Tuesday, May 14, 2013 | 9:27 a.m.
Assembly Speaker Marilyn Kirkpatrick, D-North Las Vegas, is expected to take critics head on today at the first public hearing of her proposed entertainment and admissions tax, an 8 percent levy on everything from concerts and sporting events to gym memberships and strip clubs.
Chief among them is the Electric Daisy Carnival, the massive outdoor music festival that draws an estimated 345,000 attendees to Las Vegas each summer. Because the event is outdoors, it is exempt from Nevada's live entertainment tax-- a haphazardly applied tax that is rife with exemptions.
Kirkpatrick's goal in revamping the tax is to cast as wide a net as possible, seeking to eliminate all exemptions and extend the tax to virtually every form of recreation.

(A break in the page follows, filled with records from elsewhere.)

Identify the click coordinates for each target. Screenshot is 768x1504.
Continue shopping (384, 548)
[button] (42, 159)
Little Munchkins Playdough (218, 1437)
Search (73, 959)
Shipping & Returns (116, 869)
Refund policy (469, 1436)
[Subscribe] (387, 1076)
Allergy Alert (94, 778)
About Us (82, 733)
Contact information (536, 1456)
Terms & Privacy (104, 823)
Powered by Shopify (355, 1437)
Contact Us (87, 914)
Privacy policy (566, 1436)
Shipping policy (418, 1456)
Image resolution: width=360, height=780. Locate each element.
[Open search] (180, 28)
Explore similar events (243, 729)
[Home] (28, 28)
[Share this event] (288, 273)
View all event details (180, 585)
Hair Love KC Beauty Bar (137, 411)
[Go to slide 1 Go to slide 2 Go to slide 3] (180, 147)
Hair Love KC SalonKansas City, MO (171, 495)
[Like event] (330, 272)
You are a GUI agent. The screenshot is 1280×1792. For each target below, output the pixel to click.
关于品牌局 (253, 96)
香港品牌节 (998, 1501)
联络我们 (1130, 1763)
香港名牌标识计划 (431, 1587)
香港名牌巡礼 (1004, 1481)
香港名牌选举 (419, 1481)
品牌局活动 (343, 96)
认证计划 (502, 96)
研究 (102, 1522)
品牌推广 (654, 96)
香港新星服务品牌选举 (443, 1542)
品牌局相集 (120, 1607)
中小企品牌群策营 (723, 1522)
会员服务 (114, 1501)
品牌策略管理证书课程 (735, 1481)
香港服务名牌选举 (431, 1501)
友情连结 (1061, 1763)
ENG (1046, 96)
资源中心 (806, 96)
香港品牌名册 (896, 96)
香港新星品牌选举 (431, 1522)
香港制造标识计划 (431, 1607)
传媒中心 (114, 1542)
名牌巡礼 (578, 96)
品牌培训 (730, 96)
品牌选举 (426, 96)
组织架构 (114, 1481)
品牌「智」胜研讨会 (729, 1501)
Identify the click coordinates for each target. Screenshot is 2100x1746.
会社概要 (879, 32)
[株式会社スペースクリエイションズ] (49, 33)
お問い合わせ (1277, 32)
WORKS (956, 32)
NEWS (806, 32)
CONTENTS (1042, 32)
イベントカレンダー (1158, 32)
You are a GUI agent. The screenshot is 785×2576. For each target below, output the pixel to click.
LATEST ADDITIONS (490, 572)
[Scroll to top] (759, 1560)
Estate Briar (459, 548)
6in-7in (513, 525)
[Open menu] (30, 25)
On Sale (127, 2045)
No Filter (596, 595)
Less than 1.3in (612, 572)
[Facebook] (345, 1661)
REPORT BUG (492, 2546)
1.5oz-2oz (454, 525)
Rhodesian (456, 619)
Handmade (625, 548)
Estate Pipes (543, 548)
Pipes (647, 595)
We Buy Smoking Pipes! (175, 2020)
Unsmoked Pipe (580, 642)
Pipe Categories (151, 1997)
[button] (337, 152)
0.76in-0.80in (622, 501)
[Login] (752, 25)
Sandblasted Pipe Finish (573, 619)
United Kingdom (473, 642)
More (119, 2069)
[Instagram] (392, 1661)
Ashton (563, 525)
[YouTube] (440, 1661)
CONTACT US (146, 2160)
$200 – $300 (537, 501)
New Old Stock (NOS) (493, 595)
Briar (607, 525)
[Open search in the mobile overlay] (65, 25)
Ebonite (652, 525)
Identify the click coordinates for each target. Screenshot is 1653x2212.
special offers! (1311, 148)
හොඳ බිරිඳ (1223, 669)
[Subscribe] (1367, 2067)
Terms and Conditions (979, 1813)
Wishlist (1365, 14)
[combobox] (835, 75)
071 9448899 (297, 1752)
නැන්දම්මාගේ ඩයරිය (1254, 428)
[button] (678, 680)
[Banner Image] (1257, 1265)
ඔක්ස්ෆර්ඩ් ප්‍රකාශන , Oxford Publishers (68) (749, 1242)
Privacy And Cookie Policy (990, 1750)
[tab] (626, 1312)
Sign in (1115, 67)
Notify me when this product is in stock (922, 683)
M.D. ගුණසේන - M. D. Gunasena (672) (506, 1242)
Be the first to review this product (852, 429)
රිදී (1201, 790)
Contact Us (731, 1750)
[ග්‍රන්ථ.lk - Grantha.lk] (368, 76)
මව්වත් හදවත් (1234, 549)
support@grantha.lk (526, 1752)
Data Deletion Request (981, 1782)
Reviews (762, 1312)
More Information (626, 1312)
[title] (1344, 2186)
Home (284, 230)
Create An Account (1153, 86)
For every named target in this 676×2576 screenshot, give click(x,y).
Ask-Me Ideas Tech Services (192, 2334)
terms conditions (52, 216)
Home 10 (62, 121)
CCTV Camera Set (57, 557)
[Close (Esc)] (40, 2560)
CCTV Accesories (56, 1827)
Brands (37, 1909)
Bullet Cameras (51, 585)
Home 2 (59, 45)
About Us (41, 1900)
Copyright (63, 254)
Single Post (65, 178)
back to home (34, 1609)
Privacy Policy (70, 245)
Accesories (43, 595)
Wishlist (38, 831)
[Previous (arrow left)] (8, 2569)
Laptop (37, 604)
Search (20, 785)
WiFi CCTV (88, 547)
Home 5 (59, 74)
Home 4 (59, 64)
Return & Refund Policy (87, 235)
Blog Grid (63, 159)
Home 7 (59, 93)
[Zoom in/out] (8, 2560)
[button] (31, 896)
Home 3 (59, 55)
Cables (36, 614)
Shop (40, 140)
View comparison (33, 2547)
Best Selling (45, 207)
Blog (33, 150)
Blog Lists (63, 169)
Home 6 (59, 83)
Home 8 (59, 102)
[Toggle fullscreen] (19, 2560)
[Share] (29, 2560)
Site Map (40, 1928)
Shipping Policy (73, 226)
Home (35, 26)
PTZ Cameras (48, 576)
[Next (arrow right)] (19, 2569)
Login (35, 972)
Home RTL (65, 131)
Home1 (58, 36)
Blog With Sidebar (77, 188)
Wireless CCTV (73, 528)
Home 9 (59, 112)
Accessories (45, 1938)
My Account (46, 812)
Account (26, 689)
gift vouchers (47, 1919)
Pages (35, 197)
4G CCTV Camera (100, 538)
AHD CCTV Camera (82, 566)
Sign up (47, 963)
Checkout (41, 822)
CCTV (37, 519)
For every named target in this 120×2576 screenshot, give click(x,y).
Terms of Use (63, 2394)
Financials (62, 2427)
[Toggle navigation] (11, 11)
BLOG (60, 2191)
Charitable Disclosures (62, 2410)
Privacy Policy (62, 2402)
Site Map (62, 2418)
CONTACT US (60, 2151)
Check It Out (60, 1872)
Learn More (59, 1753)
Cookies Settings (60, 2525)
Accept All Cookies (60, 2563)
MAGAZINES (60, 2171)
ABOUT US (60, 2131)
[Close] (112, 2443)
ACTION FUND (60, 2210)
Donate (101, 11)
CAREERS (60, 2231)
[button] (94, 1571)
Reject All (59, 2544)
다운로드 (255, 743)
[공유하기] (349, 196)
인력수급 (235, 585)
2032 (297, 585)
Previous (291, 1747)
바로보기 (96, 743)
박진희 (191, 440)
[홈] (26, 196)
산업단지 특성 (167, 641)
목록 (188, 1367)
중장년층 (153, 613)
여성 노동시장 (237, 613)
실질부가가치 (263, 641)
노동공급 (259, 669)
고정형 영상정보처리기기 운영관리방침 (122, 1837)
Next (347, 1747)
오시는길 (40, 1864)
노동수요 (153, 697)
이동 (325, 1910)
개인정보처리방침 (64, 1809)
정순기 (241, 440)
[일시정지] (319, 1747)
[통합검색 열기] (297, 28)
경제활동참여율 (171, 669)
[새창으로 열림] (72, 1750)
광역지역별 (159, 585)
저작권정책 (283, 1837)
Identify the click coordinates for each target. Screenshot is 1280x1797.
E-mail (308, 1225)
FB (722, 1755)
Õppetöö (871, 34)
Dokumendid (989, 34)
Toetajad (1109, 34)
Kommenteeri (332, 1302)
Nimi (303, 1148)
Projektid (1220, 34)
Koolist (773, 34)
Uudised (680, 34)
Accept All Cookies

But Insomniac, the company that produces the Electrical Daisy Carnival is expected to fight for their exemption, as are other venues who currently are free from collecting the tax from their patrons.
In a slideshow expected to be presented at a joint Senate and Assembly tax committee meeting this afternoon, Insomniac will call the new admissions tax bad for Nevada and bad for music fans. The presentation points out that the event has "choices," an implication that Insomniac could take their event and their hundreds of thousands of economic activity-generating fans out of Nevada.
That's not an argument that Kirkpatrick has been sympathetic, too, after years of listening to businesses large and small threaten to leave the state if lawmakers pass new taxes to strengthen a failing public schools system. Kirkpatrick has offered to help businesses making such threats pack a U-Haul for a move out of town.
Electric Daisy Carnival isn't the only event opposing Kirkpatrick's measure-- Assembly Bill 498. The Las Vegas Motor Speedway, which also is exempted from the live entertainment tax, is in opposition. Golf clubs don't like the tax, neither does the Motion Picture Association. And dozens of emails have been sent in opposition.
Even some lawmakers in Kirkpatrick's own party are skeptical of the bill. Senate Majority Leader Mo Denis, D-Las Vegas, said Monday he thinks Kirkpatrick is dedicated to finding good policy, but doesn't necessarily think the net should be cast so wide.
"It's good policy because ... it's fair and it's simple," Denis said. "Now do we need to exempt some folks out? I think we need to look at that. I think it could be a good thing for us, but we have to look at it."
Kirkpatrick said she would be open to considering some exemptions, but warned that narrowing the pool of taxpayers would result in a higher rate.
The hearing on Assembly Bill 498 begins at 1 p.m.